• _Problems_:
1. Answer these questions from the provided text, one answer per line, marked as the questions are:
(a) What are the court file numbers of the two Judicial Reviews?
(b) Which period of records is the subject of Appeals MA11-23-X?
(c) Which two orders did the appellant say were the subject of the judicial review?
2. Rewrite the stretch of the provided text from "In any event, it" through "Mr. Faughnan’s watch.", substituting "irrelevant" for "moot".

• _Provided text_:
━━━━━━
Despite the obvious fact that there are not “two different stamps on each page” - and on many pages there are no number stamps at all, or any reference to the specific Sections of the MFIPPA Act used by the Head of institution of the Toronto Police to redact information that would have been adequate and necessary for adjudication processes -- any secondary numbers appearing on the record are related to the enumeration of the records collated for use in the two Judicial Reviews (Ontario Superior Court of Justice court files 422/05 and 433/05) initiated in 2005 by the Toronto Police and the Attorney General.
None of these records in File 10-4126"A" relates to any of the records requested for the period between 2003 and 2010. In these judicial reviews of the materials between 2000 and 2003 (inclusive of the embedded 1997 materials), [named IPC Adjudicator] and the Information and Privacy Commissioner are named as respondents. [Named IPC counsel] was the person with the carriage of the file before the Superior Courts. The stamps on the pages are for Superior Court purposes, and part of the Court records of the Judicial Review(s) processes and they are not Toronto Police stamps.
In any event, it is moot. Issues in the MA11-23 Series (regarding TPS records dating between 2003-2010) have nothing to do with any of this. None of the records contained in the so-called File 10-4126-“A” relate to any responsive documents related to the period between 2003 and 2010, the subject of Appeals MA11-23-X and designated to be reviewed on Mr. Faughnan’s watch.
Especially, all of the records relate the period 2000-2003 (with the included Toronto Police 1997 records in the Files of 03-2310, 03-2311 and 03-2312), and have nothing to do with File 10-4126A (or the years 2003-2010) not a single record of which has been submitted for adjudication or disclosed. Despite the police assertions that they have all the memorandum books of [named police officer].
As is clearly evident, on even the most casual of a one-minute review of the records, all are dated prior to that period 2003-2010, and, if at all, the records of File 10-4126 A would have been under the jurisdiction of [named IPC Mediator], [named IPC Adjudicator], [named IPC Adjudicator], [named IPC Adjudicator], or [named IPC Adjudicator].
These records are all related to TPS 03-23xxx files and have never been disclosed or adjudicated.
The page stamps are from the Judicial Review proceedings [Named IPC counsel], and the records of the Court, not from the Adjudication process.
 The appellant included an index page from a judicial review proceeding listing records in support of his position that the records were the subject of the judicial review of Order MO-1908-I and Reconsideration Order MO-1968-R.
━━━━━━
• _Records provided_:
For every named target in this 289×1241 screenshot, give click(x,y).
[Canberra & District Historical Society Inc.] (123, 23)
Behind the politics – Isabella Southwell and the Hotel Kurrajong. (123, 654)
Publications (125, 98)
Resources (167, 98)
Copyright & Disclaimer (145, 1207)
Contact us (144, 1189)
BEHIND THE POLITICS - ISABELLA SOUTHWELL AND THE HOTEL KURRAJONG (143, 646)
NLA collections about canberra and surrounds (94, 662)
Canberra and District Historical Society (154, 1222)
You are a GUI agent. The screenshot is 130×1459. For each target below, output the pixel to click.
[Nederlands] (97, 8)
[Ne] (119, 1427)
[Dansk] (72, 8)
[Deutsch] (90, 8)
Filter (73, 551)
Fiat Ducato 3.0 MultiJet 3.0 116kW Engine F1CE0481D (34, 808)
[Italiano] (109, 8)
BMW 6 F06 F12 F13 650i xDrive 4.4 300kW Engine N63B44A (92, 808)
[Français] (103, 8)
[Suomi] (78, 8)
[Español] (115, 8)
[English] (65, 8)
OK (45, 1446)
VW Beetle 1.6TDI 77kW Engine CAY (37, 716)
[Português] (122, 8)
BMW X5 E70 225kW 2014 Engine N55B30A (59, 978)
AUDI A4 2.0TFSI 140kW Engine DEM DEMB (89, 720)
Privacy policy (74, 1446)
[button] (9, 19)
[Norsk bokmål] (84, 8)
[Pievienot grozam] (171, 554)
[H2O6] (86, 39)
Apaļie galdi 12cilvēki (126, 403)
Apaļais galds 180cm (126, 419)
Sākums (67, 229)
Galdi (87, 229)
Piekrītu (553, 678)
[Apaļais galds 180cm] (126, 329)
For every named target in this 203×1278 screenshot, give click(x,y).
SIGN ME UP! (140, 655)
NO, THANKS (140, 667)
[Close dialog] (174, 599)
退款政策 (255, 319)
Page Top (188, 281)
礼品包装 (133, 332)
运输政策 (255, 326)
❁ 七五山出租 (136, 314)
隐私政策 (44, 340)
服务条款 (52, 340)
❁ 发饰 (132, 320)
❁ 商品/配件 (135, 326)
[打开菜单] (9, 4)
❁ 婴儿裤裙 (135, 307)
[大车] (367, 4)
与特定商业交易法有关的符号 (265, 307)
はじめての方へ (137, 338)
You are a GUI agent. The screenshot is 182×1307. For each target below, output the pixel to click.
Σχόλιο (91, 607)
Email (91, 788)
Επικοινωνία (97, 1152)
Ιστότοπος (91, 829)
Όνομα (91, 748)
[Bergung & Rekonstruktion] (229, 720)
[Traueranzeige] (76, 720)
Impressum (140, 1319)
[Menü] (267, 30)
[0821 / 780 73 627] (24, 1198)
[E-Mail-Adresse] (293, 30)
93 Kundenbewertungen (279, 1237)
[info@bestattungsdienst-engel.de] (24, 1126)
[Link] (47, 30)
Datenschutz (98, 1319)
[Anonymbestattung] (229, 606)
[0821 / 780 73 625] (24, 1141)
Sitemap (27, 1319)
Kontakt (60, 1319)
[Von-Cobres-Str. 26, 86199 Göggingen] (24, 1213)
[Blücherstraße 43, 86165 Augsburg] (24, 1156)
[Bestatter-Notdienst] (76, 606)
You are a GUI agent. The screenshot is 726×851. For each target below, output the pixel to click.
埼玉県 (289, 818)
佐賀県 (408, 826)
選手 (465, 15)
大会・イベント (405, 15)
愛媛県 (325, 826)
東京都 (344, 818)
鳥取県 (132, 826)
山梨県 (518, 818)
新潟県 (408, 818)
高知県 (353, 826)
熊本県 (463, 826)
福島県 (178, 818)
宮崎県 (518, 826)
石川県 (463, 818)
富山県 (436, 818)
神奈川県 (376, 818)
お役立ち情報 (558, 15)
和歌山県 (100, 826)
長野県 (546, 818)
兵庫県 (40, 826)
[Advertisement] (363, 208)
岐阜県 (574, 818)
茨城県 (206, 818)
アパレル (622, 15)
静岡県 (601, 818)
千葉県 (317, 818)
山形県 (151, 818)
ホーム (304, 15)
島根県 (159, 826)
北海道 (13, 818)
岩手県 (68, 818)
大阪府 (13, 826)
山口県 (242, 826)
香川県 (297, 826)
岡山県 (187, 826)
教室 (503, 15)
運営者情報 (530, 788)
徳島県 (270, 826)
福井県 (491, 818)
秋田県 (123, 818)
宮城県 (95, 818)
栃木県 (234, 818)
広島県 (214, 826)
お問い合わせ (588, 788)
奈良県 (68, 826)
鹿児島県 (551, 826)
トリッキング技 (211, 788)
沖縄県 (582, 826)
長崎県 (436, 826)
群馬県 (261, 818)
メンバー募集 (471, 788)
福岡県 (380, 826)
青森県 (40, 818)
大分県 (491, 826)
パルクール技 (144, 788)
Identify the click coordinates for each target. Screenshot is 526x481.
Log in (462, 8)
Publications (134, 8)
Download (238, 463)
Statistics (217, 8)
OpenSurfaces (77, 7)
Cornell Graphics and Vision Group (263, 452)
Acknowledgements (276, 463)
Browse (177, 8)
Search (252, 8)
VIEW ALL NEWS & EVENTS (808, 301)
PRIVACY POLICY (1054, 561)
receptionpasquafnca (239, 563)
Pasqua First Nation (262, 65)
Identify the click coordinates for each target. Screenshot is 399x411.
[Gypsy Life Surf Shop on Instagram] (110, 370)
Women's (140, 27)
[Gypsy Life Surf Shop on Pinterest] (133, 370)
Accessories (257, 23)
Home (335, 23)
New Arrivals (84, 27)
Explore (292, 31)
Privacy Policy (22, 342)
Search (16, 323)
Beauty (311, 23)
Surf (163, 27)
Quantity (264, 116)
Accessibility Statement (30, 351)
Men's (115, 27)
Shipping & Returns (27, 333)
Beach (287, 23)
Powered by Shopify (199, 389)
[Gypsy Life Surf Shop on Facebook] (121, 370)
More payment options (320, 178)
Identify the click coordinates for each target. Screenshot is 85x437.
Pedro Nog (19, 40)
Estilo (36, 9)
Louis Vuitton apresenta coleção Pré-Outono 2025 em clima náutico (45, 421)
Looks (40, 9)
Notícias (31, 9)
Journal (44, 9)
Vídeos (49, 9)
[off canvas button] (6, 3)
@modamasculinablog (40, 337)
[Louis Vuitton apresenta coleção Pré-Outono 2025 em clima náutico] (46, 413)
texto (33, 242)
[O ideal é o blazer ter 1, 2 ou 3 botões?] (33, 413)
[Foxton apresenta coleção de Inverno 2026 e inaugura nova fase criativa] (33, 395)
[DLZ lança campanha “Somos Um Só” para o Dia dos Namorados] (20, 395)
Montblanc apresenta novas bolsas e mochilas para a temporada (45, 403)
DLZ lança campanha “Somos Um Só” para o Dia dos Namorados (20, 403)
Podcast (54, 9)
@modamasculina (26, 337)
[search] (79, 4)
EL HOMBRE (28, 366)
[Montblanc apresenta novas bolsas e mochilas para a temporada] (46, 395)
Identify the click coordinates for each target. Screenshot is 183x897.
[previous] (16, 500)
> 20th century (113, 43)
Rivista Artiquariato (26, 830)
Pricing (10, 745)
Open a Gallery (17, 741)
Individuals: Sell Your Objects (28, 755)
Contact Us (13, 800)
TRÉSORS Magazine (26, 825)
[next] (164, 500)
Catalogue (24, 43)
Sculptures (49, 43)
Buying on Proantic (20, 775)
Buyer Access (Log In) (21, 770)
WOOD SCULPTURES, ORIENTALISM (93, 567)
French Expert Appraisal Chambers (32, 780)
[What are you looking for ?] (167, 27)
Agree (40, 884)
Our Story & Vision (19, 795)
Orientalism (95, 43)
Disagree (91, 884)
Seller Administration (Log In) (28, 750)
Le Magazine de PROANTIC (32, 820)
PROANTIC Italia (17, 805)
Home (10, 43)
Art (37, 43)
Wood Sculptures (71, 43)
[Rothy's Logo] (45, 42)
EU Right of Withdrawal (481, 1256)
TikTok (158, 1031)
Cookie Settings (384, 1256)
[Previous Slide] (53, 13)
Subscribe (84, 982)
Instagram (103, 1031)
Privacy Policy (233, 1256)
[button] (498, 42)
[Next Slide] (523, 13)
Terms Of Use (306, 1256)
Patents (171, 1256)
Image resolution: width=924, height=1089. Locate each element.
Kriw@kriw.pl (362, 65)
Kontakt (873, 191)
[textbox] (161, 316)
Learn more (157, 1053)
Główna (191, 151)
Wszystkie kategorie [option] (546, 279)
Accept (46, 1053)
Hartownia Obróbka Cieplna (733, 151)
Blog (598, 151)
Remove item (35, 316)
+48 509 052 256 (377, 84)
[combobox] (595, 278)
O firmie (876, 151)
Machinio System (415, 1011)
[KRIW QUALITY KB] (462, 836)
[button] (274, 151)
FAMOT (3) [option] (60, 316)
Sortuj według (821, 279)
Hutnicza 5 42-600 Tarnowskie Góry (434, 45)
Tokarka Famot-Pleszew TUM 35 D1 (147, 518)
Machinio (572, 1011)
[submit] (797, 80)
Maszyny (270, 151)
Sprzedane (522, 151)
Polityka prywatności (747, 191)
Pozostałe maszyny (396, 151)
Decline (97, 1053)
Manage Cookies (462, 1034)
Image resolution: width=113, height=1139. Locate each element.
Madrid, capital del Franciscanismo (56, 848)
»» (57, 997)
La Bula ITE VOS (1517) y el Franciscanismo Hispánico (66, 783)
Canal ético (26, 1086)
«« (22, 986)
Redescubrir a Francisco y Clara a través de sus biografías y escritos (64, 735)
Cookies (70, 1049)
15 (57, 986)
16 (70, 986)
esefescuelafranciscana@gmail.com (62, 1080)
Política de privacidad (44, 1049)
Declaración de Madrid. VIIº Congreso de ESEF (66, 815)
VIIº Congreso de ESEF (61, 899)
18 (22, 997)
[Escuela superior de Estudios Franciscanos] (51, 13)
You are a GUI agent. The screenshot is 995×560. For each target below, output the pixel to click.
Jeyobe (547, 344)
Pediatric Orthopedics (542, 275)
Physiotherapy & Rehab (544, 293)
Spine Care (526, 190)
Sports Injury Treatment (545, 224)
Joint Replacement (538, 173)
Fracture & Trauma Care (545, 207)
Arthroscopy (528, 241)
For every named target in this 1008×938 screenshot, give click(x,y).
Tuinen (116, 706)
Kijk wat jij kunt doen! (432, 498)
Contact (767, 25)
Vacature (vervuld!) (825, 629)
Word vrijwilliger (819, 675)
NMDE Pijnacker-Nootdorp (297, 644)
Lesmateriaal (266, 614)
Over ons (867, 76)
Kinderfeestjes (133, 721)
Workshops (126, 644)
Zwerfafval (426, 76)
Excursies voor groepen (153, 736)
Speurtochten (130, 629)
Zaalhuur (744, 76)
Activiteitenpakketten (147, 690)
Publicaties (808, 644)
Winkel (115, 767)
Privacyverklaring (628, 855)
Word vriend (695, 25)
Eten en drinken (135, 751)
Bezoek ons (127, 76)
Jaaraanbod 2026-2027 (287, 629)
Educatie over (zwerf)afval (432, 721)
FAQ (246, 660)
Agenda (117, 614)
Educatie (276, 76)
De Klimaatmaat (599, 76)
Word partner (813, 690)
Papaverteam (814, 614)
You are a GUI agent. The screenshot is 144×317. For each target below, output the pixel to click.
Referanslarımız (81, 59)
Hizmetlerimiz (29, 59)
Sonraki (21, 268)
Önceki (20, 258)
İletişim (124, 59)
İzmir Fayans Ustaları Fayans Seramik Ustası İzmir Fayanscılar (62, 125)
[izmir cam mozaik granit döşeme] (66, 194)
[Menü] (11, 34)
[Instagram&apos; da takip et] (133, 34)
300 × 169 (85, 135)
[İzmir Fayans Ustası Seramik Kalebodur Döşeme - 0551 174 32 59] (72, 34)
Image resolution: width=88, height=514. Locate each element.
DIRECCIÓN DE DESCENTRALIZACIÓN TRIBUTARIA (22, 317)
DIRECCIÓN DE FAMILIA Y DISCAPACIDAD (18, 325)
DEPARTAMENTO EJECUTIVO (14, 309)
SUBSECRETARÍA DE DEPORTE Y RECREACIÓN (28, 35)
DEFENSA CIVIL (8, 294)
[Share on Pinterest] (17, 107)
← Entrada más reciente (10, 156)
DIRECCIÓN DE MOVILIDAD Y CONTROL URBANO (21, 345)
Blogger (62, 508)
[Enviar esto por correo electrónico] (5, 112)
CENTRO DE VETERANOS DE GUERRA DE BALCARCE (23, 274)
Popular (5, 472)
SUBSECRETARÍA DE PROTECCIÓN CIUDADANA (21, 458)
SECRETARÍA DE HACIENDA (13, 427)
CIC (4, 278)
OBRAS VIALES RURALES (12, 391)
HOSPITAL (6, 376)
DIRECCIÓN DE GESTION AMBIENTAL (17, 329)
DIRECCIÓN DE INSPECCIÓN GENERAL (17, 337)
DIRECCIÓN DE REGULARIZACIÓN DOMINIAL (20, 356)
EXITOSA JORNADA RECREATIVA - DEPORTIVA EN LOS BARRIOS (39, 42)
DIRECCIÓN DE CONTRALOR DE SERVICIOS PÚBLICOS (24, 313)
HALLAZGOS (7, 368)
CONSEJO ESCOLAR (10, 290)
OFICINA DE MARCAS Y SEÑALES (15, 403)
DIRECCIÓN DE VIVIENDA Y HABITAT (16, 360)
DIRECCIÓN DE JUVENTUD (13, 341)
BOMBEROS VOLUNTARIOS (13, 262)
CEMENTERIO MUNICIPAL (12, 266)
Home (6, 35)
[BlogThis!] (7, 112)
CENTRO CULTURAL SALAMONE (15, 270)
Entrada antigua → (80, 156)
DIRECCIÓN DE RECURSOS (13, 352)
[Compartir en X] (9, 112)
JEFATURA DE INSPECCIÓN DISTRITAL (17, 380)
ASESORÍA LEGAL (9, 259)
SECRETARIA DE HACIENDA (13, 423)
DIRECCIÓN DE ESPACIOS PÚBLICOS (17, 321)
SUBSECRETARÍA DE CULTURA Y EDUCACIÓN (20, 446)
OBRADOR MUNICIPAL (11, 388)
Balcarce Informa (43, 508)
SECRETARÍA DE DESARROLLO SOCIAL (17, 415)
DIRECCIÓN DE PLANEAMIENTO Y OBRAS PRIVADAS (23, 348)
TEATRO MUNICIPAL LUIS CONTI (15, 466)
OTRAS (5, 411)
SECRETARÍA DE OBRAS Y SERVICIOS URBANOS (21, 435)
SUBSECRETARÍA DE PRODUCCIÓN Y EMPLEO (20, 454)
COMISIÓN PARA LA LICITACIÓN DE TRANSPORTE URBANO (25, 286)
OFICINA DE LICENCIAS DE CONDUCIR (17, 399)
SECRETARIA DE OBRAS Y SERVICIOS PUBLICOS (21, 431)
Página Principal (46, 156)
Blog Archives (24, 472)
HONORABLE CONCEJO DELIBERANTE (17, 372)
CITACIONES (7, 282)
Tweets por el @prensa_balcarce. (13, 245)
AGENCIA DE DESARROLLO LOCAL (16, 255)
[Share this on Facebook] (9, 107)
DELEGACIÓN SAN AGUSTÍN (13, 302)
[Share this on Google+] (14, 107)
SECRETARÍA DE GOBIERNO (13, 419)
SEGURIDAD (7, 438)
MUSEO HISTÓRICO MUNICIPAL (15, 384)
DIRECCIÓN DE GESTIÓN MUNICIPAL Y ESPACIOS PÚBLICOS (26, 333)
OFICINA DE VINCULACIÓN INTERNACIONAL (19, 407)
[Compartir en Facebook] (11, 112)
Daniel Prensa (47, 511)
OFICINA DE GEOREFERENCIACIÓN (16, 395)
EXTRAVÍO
━━━━━━
• _Answers provided_:
1.
(a) 422/05 and 433/05
(b) The period between 2003 and 2010
(c) Order MO-1908-I and Reconsideration Order MO-1968-R

2.
In any event, it is irrelevant. Issues in the MA11-23 Series (regarding TPS records dating between 2003-2010) have nothing to do with any of this. None of the records contained in the so-called File 10-4126-“A” relate to any responsive documents related to the period between 2003 and 2010, the subject of Appeals MA11-23-X and designated to be reviewed on Mr. Faughnan’s watch.